Que portait-on en Afrique avant l’arrivée de la colonisation ?
Les africains se baladaient-ils vraiment nus avec des feuilles en guise de cache-sexe?
Si certains peuples de la forêt utilisaient effectivement des feuilles et des peaux de bêtes, de nombreux récits portent à croire que les africains tissent depuis bien longtemps. Au IXème siècle, des explorateurs arabes témoignaient de la richesse vestimentaires de certaines tribus et de la qualité de leurs textiles.Ceux-ci jouaient un rôle important dans la vie des populations au vu des symboliques qu’ils portaient selon les techniques de tissage et de teinture utilisées.
Les récits des explorateurs arabes sont très prolifiques quand aux textiles du Soudan qui auraient selon eux découvert les étoffes en même temps que l’Europe. Ils avaient une industrie de filature et de tissage. Leurs produits étaient vendus aux berbères du Sahara. Dès le XIème siècle, les tissus soudanais étaient présents dans tous les pays méditerranéens et en Afrique de l’Ouest. Les centres de production de Tombouctou, Gao et Djenné étaient célèbres puis ont été remplacés par le Bornou au XIVème siècle lors de l’occupation marocaine. L’industrie était tellement florissante que les Anglais considéraient la région comme le Manchester d’Afrique.

Objectif A: Mettez à jour le passage du texte sur les vêtements africains en commençant par « Que portait-on en » et en allant jusqu'à « de teinture utilisées. », où « peaux de bêtes » devient « peaux d'animaux ».
Objectif B:
D'après le texte sur les vêtements africains, répondez brièvement :
(i) À quel siècle des explorateurs arabes témoignaient-ils de la richesse vestimentaire de certaines tribus ?
(ii) À qui les produits soudanais étaient-ils vendus ?
(iii) Quelle région a remplacé les centres de Tombouctou, Gao et Djenné au XIVème siècle ?
Les items qui suivent n'ont aucun lien avec le texte.

Enregistrements sources:

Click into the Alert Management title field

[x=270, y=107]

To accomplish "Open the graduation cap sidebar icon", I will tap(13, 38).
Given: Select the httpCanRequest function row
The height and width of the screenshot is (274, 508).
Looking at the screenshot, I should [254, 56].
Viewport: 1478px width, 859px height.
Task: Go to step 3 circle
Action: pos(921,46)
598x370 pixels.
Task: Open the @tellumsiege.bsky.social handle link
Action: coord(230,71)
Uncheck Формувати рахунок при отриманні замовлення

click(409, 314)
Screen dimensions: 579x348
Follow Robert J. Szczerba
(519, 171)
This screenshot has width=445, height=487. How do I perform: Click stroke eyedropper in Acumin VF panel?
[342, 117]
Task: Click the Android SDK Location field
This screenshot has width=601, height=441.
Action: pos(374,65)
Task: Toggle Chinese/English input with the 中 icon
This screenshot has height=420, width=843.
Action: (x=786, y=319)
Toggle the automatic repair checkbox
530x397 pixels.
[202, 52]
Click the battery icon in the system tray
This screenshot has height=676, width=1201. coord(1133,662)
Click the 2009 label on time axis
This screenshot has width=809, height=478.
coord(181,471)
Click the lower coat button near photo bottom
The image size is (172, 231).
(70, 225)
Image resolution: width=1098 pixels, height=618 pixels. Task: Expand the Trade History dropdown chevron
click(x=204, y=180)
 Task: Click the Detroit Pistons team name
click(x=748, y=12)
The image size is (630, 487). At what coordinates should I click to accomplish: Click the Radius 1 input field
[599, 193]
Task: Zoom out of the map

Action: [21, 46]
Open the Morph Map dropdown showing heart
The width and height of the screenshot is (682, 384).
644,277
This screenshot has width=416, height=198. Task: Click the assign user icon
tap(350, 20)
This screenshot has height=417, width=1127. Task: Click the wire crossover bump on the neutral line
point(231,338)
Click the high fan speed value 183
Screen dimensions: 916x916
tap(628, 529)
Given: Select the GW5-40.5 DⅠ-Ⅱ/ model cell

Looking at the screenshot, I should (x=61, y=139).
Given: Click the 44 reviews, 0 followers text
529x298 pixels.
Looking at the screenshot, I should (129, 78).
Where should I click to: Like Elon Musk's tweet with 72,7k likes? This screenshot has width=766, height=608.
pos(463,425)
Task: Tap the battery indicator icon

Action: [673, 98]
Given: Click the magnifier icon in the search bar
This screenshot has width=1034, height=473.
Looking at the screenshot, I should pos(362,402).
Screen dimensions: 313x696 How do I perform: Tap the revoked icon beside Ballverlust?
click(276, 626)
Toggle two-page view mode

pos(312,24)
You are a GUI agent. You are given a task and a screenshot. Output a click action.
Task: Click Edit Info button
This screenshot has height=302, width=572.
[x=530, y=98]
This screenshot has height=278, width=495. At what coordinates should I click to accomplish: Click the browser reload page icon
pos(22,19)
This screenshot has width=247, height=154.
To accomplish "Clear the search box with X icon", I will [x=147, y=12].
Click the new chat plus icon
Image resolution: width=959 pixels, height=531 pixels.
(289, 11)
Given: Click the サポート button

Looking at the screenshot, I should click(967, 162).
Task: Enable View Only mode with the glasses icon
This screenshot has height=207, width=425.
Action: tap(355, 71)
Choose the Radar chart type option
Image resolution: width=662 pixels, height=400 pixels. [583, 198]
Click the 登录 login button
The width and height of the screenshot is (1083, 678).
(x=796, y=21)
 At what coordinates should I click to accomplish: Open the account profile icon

Corrigé détaillé A:
Que portait-on en Afrique avant l’arrivée de la colonisation ?
Les africains se baladaient-ils vraiment nus avec des feuilles en guise de cache-sexe?
Si certains peuples de la forêt utilisaient effectivement des feuilles et des peaux d'animaux, de nombreux récits portent à croire que les africains tissent depuis bien longtemps. Au IXème siècle, des explorateurs arabes témoignaient de la richesse vestimentaires de certaines tribus et de la qualité de leurs textiles.Ceux-ci jouaient un rôle important dans la vie des populations au vu des symboliques qu’ils portaient selon les techniques de tissage et de teinture utilisées.

Corrigé détaillé B:
(i) Au IXème siècle.
(ii) Aux berbères du Sahara.
(iii) Le Bornou.